The USHRN CERD Project was created to ensure that the committee’s review, which took place in Geneva in February 2008, included full and accurate information about the current human rights situation in the U.S. beyond the formal report submitted by the U.S. government. The project’s key initial objective was to coordinate the production of a comprehensive shadow report that was presented to the committee during the review process. Many of the findings in the shadow report were directly reflected in the committee’s Concluding Observations.
Throughout 2008, the CERD Project monitored the U.S. response to the concerns listed in the Concluding Observations in preparation for the U.S. government’s one-year follow-up report to the committee, which was submitted in January 2009. The Network coordinated a response the U.S. follow-up report that the CERD committee received in June; other Network members submitted responses directly to the committee, also in June (see “Current CERD Process Reports” section in “Related links” below). Additional follow-up activities coordinated by the Network’s CERD Task Force are planned throughout the year.
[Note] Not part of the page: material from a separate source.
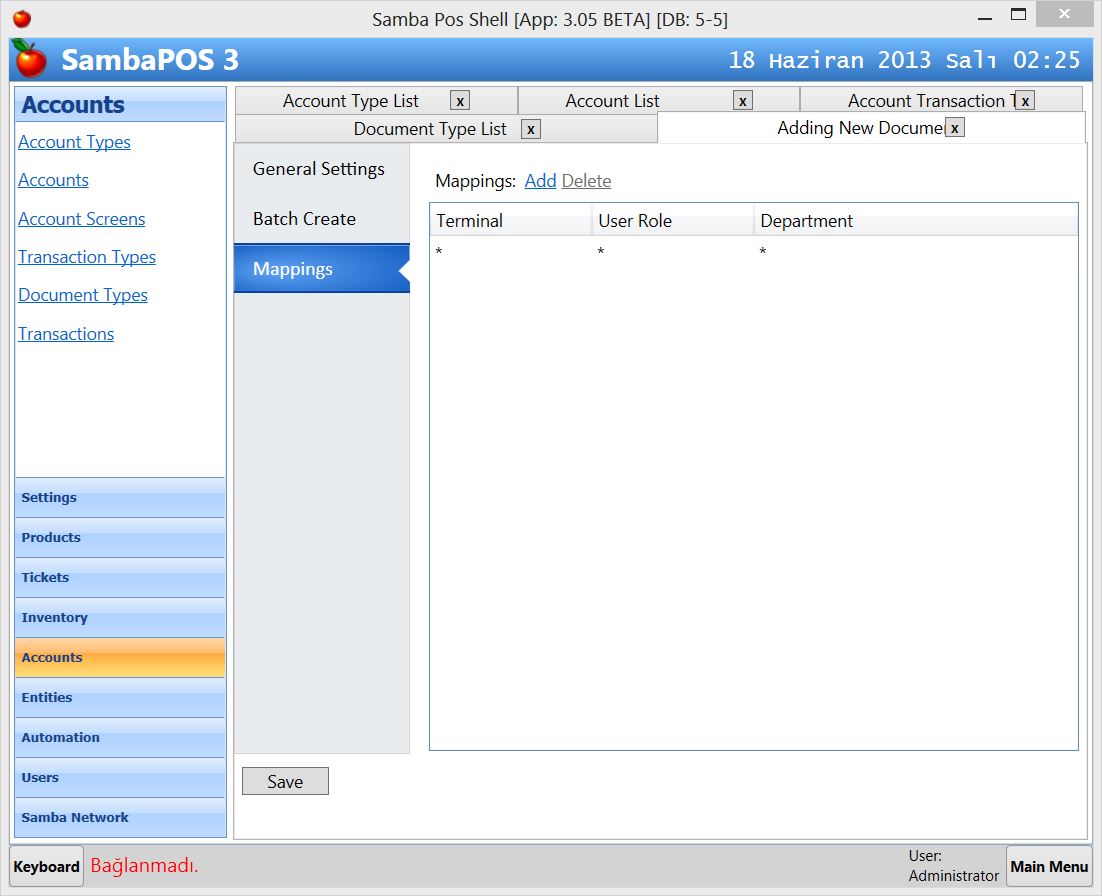Screen dimensions: 1102x896
Task: Close the Account Type List tab
Action: tap(460, 100)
Other CERD Project objectives include demonstrating the effectiveness of using an international human rights procedure to advance domestic advocacy agendas; educating the public about the human rights framework, particularly with regard to U.S. obligations to combat racial discrimination; increasing the capacity of domestic human rights and social justice organizations to use CERD and other treaties as well as the human rights framework to inform their advocacy; and strengthening the domestic human rights movement overall to better influence U.S. policy.